Selected excerpt:

— begin —

# Elemental Designs A2-300 Subwoofer: Official Thread



## eugovector (Sep 4, 2006)

[img]http://www.edesignaudio.com/logos/A2_300_main.jpg[/img]*Model Name*: A2-300 Powered Home Audio Subwoofer
*Amplifier Power*: 200w RMS
*Subwoofer Driver Size*: eD 12" Subwoofer
*Cabinet Type*: Vented / Downfire / EFS Material
*Room Tuning*: 20Hz FR - (18-100Hz +/-3dB)
*In Room Avg SPL*: 114.8dB (10-100Hz Max Output Avg)
*Shipping Weight*: 72lbs
*List Price*: $415
*Current Street Price*: $350 Shipped









12" High Output eD Subwoofer
Built on a proven platform with 15+MM one way excursion you get more bass in less space! The subwoofer driver utilized in the A2-300 subwoofer is capable of subtle nuances as well as reproducing a great deal of impact.

4 Step Seamless Proprietary eD Finish
A proprietary finish (done right in Iowa) coats the A2-300; this finish provides an incredibly strong rugged finish that actually creates a skin on the cabinet. This skin stands up to everything from a friend putting a pop can on your cabinet to your children’s toys.

Built in 200w Amplifier
Your A2-300 comes with a 200 watt amplifier full of features to tune to your needs. From the built in crossover to phase control, we have insured there is plenty of power packed into this subtle looking subwoofer.

CAD Designed & CNC Cut Right in eD's Iowa factory
Our HT equipment is designed with the latest in computer and design technology to yield accuracy (including our CNC) to .001" giving us consistent response and results in every single cabinet.

Flush Assembly Techniques
The A2-300 is designed to look at home in your living room. This means that the port, amplifier, and speaker don’t stick out to create an out of place look. Everything is designed to create a seamless look and sound; form doesn't always have to follow function, even with your subwoofer.

No Cost Spared Spikes
No plastic or cheap home depot solutions here. Just 1.5" long solid precision machined spikes.

No Expense Spared Cabinet Design
It doesn't stop with precision design and manufacturing; we take it further even by building a 2.25” base to give the A2-300 a incredibly low center of gravity. This is another perfect example of what happens when die-hard enthusiasts get their hands on the development and manufacturing process.

Patented Precision Tuned Port
Just for your A2-300 subwoofer the patented tuned aeroport allows fantastic airflow without port noise.

— end —

Task directions: Using the A2-300 subwoofer thread, explain in one to three sentences why the port, amplifier, and speaker are mounted flush with the cabinet.

Recorded data:
— begin —

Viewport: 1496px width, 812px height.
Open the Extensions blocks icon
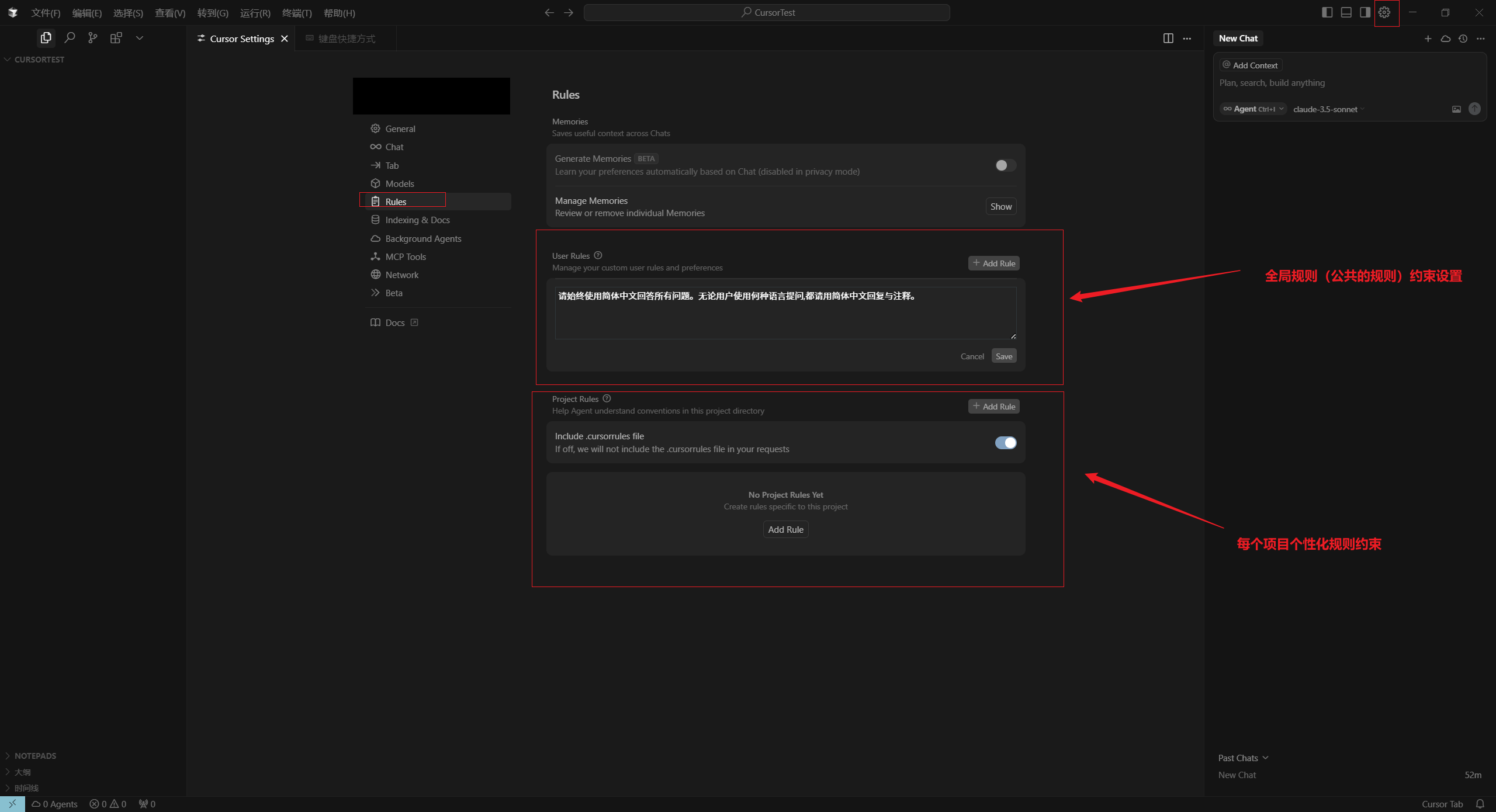click(116, 38)
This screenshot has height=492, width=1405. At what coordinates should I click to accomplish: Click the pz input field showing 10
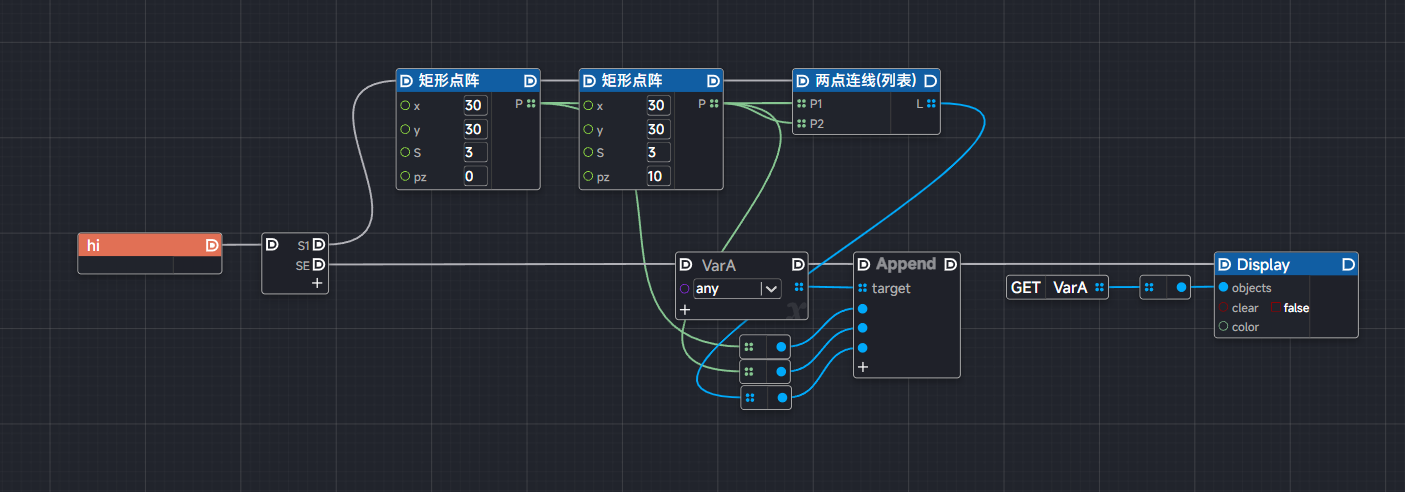[657, 176]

— end —

Result of the exercise: The A2-300 is designed to look at home in a living room, so the port, amplifier, and speaker are kept from sticking out and creating an out-of-place look. Everything is meant to produce a seamless look and sound.